Raut muka Sudarman berseri-seri. Ia senyum-senyum saat memperkenalkan seekor anak sapinya yang baru saja lahir. “Alhamdulillah, saya baru diberi hadiah,” kata Ketua Kelompok Tani Bhina Mukti Sari itu, saat Bertuahpos.com menyambangi kandang sapinya, di Seruling 11, Desa Mukti Sari, Kecamatan Tapung, Kabupaten Kampar, Riau, Sabtu, 24 Agustus 2024.
Total sapinya di kandang saat ini sudah delapan ekor. Sapi-sapi ini menjadi bagian tak terpisahkan dari kehidupan sehari-hari Sudarman dan keluarganya. Setiap kotoran yang dihasilkan menentukan seberapa lama dapurnya mengepul, berapa banyak jumlah ikan akan dipanen, seberapa subur sayur mayurnya tubuh di kebun.

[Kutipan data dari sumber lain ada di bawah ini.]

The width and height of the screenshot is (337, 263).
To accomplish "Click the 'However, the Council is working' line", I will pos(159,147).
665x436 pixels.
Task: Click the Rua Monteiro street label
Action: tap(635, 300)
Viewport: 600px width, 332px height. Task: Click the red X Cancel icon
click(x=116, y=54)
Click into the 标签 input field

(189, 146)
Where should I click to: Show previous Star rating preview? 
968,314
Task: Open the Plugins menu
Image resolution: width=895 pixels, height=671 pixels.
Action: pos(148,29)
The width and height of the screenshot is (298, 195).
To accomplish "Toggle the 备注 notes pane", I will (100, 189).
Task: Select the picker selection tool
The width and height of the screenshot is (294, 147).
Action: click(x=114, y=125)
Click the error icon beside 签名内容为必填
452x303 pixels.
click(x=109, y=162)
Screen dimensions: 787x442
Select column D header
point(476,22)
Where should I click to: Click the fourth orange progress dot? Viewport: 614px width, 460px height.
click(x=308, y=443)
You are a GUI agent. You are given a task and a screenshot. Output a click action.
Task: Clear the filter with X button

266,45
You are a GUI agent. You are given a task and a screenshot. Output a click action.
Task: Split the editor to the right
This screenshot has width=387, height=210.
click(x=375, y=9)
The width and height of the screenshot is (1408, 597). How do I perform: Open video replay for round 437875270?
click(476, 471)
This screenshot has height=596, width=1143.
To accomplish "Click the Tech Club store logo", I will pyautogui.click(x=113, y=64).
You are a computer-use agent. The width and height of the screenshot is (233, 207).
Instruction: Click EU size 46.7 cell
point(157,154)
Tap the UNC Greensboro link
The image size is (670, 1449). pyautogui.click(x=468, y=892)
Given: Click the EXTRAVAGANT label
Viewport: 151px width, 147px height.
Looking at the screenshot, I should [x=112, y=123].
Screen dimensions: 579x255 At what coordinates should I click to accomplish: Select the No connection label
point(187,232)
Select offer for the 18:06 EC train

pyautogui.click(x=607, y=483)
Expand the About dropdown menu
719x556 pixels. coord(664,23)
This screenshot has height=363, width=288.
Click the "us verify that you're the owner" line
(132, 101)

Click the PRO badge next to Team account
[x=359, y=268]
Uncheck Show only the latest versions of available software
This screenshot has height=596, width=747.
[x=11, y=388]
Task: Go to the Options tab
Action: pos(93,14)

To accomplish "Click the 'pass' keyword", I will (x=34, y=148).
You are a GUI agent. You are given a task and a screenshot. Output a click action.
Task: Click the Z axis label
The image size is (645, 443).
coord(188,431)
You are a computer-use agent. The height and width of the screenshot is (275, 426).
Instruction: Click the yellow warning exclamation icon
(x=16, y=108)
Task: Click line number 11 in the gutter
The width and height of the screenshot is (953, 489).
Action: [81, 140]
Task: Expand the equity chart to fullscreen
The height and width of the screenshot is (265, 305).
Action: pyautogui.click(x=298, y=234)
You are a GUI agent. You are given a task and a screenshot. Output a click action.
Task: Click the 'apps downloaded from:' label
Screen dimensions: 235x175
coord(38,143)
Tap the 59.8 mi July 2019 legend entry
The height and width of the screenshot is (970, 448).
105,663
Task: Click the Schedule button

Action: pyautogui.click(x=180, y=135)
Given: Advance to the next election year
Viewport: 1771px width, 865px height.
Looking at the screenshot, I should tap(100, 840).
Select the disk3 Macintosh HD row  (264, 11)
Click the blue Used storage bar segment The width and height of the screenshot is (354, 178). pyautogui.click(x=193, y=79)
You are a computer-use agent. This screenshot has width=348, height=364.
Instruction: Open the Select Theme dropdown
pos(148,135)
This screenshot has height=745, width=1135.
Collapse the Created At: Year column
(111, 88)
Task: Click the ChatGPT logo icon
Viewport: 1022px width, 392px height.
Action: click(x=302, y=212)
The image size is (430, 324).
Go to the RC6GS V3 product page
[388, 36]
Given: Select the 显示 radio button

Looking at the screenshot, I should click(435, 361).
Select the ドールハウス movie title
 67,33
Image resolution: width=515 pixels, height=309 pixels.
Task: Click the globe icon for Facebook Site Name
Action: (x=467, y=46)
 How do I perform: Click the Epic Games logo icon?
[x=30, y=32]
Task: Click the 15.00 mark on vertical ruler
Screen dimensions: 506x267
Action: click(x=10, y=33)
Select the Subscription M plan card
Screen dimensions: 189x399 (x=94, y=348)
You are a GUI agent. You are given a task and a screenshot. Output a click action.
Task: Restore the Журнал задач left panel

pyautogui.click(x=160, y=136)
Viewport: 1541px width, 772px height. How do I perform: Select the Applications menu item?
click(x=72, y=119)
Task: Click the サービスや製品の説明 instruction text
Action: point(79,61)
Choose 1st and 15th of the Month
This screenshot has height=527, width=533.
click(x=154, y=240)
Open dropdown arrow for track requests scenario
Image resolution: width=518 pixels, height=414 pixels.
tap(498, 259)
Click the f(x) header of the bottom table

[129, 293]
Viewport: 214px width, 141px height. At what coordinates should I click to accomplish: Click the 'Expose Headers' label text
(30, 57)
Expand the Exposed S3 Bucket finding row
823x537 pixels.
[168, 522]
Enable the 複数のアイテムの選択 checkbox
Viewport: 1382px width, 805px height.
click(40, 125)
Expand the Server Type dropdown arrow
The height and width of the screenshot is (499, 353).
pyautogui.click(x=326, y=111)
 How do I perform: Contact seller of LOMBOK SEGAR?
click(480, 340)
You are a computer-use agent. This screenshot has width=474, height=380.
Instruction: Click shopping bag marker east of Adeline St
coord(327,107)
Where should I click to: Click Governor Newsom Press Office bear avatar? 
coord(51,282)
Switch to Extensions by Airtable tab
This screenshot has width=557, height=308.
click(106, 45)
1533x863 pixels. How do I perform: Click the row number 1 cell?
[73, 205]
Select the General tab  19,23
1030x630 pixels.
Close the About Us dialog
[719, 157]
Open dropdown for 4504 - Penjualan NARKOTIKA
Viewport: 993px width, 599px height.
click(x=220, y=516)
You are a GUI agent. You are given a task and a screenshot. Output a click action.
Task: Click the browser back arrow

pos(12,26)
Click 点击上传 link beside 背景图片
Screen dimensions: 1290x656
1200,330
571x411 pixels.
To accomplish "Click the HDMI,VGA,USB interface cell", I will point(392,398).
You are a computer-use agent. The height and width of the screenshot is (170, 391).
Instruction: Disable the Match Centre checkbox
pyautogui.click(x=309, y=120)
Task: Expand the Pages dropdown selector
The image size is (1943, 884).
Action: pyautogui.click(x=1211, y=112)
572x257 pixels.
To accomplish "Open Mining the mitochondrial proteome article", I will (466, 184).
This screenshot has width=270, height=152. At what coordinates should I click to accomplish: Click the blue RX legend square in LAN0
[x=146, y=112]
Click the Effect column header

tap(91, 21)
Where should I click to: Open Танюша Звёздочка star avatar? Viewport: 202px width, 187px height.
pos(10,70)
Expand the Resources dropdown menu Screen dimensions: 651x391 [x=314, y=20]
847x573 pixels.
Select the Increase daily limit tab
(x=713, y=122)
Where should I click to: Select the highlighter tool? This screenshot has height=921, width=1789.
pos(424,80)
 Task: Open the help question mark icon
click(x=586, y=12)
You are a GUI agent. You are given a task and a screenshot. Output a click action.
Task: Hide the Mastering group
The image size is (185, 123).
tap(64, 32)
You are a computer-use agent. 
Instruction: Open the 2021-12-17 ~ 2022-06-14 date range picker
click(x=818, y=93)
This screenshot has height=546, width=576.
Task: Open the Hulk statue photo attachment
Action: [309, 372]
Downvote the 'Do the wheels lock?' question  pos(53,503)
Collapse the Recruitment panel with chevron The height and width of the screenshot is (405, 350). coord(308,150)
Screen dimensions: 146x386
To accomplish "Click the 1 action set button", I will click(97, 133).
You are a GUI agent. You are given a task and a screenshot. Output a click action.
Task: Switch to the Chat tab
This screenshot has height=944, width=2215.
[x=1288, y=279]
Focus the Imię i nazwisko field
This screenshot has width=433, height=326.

Kandang sapi milik Sudarman memang tidak besar. Ukurannya sekitar 16 x 10 meter per segi. Sepintas tak ada yang istimewa di kandang ini. Ya, layaknya kandang sapi pada umumnya.
Namun, di bagian belakang kandang, terhubung ke bak penampungan awal kotoran sapi, bak reaktor berbentuk lingkaran berkubah, pipa penyalur gas, outlet sebagai ruang pemisah, dan bak penampung slurry. Semua ini merupakan satu rangkaian dari reaktor biogas berbahan dasar kotoran sapi.
Kotoran sapi yang masuk ke bak penampung di lumat dengan alat khusus, lalu dialirkan ke bak reaktor. Dalam durasi tertentu, gas akan menguap dengan sendirinya, terpisah dari limbah kotoran sapi. Gas itu lalu terperangkap di bagian kubah, kemudian dialirkan ke pipa penyalur gas yang terhubung ke kompor dan lampu teras rumah milik Sudarman.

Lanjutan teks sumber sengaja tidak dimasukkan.